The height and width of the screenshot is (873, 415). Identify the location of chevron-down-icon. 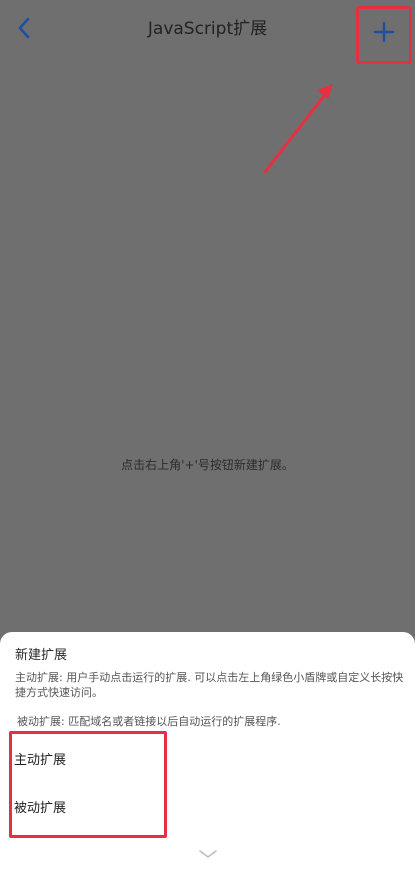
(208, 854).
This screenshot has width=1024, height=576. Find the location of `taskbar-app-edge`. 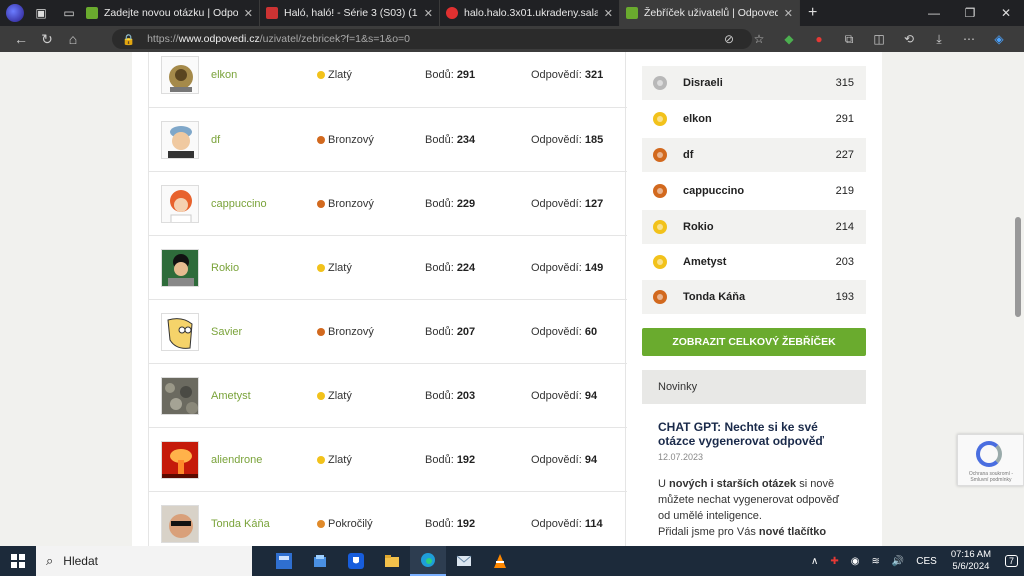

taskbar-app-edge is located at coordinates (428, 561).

————

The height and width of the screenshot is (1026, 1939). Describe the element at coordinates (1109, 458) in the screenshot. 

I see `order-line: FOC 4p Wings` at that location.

————

Can you swap "screenshot" for "image" in the lines from the one with "taskbar-app-edge is located" back through… no, from the line with "The height and width of the screenshot is (873, 415)." to the line with "taskbar-app-edge is located", changing nothing else? Leave the pictures out.

--- RESPONSE TO THE EXERCISE ---
The height and width of the image is (873, 415). Identify the location of chevron-down-icon. 
(208, 854).
This image has width=1024, height=576. Find the location of `taskbar-app-edge`. 

taskbar-app-edge is located at coordinates (428, 561).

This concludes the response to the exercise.